Depuis 1997, les immeubles destinés à une activité commerciale ou professionnelle (immeubles utilisés comme "établissements stables") ne sont plus couverts par la lex Koller. Par conséquent, les personnes à l'étranger (celles qui n'ont pas de domicile fiscal ni d'activité en Suisse) telles que les fonds spéculatifs immobiliers, les sociétés financières, etc. peuvent acquérir de tels immeubles à des fins purement spéculatives sans devoir requérir d'autorisation. Cette situation crée des problèmes divers et génère un travail administratif important. Les immeubles commerciaux ne sont pas toujours destinés exclusivement à des activités commerciales. Il arrive souvent qu'ils aient une affectation mixte et soient utilisés à la fois à des fins de logement et à des fins d'activité commerciale. Les prescriptions relatives aux quotas de logements fixées dans les règlements de zones et de construction de nombreuses communes permettent à des personnes à l'étranger d'acquérir également, dans une mesure moindre, des appartements. Si ces quotas augmentent, le régime d'accès à l'immobilier résidentiel voulu par la lex Koller sera vidé de sa substance, et la loi ne sera respectée ni dans la lettre ni dans l'esprit. C'est particulièrement vrai en cas de transformation de zones industrielles en zones d'habitation.

Le bénéfice de l'abrogation de la lex Koller pour les immeubles destinés à une activité commerciale ou professionnelle est d'ailleurs loin d'être établi, le capital n'étant pas le facteur clé dans la limitation de l'accès au marché de l'immobilier. Ce qui est sûr, par contre, c'est que les gains sont versés à l'étranger, développement contraire, là aussi, à la lettre et à l'esprit de la lex Koller. À cela s'ajoute que les propriétaires immobiliers qui n'ont pas leur siège en Suisse n'y paient donc pas d'impôts. Dans ce cas, c'est le principe même de la lex Koller qui est mis à mal, les infrastructures financées par l'impôt apportant une contribution déterminante à l'augmentation de valeur des immeubles. Enfin, il y a lieu de penser que l'abrogation de la lex Koller pour les immeubles destinés à une activité commerciale ou professionnelle a augmenté à la fois les prix et la volatilité sur le marché de l'immobilier commercial. Tel n'était pas l'effet recherché !
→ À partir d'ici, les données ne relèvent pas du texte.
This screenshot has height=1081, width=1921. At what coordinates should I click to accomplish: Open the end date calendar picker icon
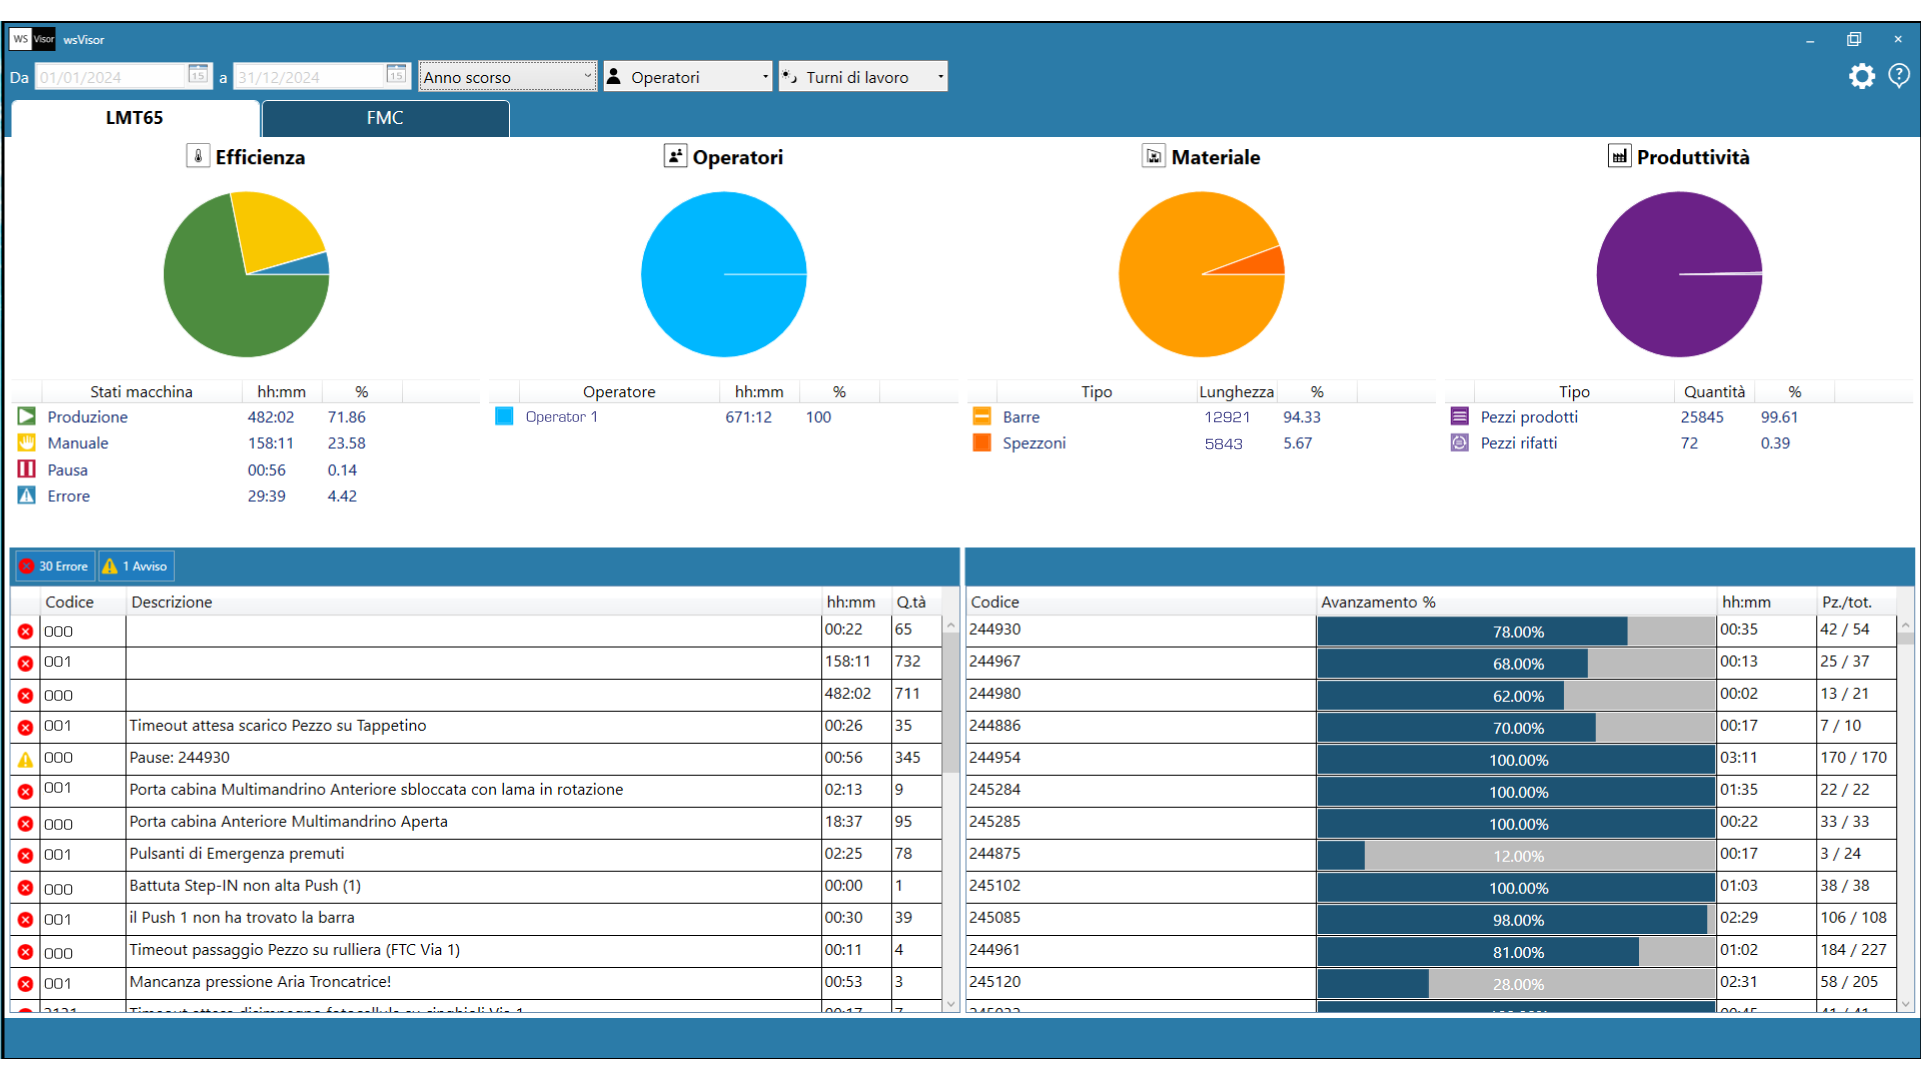point(396,75)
Les placements dans l'immobilier commercial étant idéaux pour les capitaux en fuite (on parle d'ailleurs d'"achats panique"), la pression sur le franc suisse augmente et les prix sont poussés à la hausse. Ce phénomène n'est pas sans rappeler ce qui s'est produit dans le passé, lorsque des personnes de l'étranger avaient acheté de nombreux hôtels dans lesquels elles ne faisaient aucun investissement et qui cessaient dès lors d'être exploités. Malgré cela, on examinera les moyens de prévoir des exceptions généreuses pour l'industrie hôtelière.

Antrag des Bundesrates

Le Conseil fédéral propose d'accepter la motion.

Stellungnahme des Bundesrates

Le Conseil fédéral propose d'accepter la motion.